- [TASK REQUIREMENTS]
(a) In the essay on period pain, at what age did the author realize something was really wrong?
(b) Continue the essay on period pain from its final sentence.

───── DOCUMENT TEXT ─────

Know a woman? She may hurt like me

By Angela McParland
Design Consultant

 

“Honestly, I think cutting out my own uterus would be less painful than my period.”

It was an accepted truth. Periods were the worst. They hurt. They ruined your underwear. They halted your plans for a couple days. So when I said this, no one batted an eye.

I’ve been snuffed by doctors and friends whenever I say that my period is causing me excessive pain. They told me that it was just a part of being a woman and that I would either get used to the pain or that it would lessen over time. I’ve been blamed for being underweight, for not eating enough vegetables, for not exercising enough.

This is another one of those “women’s issues” that has been largely ignored by the medical establishment, and proves uncomfortable for most people to talk about. Maybe you are even having a hard time reading this.

I realized something was really wrong at 19 when my cycles, which should be 28 days total with five to seven days of bleeding, became 14 days long with me bleeding heavily for 10 of those days. I was put me on birth control to regulate my cycle. But pain has continued to this day.

───── DATA SUPPLIED ─────

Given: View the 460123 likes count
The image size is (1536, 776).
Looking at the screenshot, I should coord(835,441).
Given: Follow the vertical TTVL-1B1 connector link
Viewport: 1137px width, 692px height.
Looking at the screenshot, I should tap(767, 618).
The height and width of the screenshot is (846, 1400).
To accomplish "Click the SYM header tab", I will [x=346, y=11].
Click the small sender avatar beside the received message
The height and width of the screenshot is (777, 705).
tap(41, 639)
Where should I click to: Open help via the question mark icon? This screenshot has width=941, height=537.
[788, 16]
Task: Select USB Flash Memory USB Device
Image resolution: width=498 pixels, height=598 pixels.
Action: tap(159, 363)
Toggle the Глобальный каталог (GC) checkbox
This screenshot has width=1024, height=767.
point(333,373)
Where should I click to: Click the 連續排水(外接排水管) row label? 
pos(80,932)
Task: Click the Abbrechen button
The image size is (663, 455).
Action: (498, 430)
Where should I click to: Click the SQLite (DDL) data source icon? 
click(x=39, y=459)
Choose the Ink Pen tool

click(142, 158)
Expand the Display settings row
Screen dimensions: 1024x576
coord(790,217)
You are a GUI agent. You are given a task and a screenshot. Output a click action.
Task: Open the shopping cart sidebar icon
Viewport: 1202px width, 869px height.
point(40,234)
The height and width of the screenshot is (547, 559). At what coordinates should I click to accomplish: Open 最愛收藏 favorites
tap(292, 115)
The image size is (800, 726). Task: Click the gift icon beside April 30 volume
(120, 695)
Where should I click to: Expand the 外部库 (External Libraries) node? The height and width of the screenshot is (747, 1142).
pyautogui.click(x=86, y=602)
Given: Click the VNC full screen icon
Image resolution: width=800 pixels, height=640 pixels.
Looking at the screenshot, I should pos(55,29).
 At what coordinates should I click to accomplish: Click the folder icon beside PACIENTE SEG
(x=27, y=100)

─────

- [YOUR WRITTEN ANSWERS]
(a) At 19.

(b)
Despite my suffering, it took nine years and eight doctors before I got a diagnosis.

Endometriosis.

One in 10 women have endometriosis, a menstrual disorder in which tissue that sheds during a woman’s period grows outside the uterus. The tissue still grows and bleeds in response to changes in hormones during her cycle, except this tissue doesn’t have a way to exit the body. The tissue accumulates over time and can cause lesions, scars, cysts, infertility and the fusion of organs among many other complications.

Some women who have endometriosis show no signs of it, but for others it becomes a disability.

To me, endometriosis feels like a knife being continuously dragged through my uterus. In response I turn the skin on my abdomen bright red every night with my heating pad for fleeting pain relief. I’m nauseous after the smallest drink of water. If you tell me to do yoga I’ll just do child’s pose all day. I carry my phone with me to the bathroom in worries I might pass out there. I’m lucky if I’m functional for seven hours on a good day or two hours on a bad one.

Despite it being as common as asthma or diabetes and estimated to cause at least one third of infertility cases in women, many doctors have no idea what it is and very little research has been done on it. No one even knows for sure why it happens in the first place. Some doctors have even asked me if I’m feeling this pain because I harbor negative feelings towards my period.

It can take a woman an average of 7.5 years to get an official diagnosis with women going from doctor to doctor and doing test to test to only hear that their results are normal.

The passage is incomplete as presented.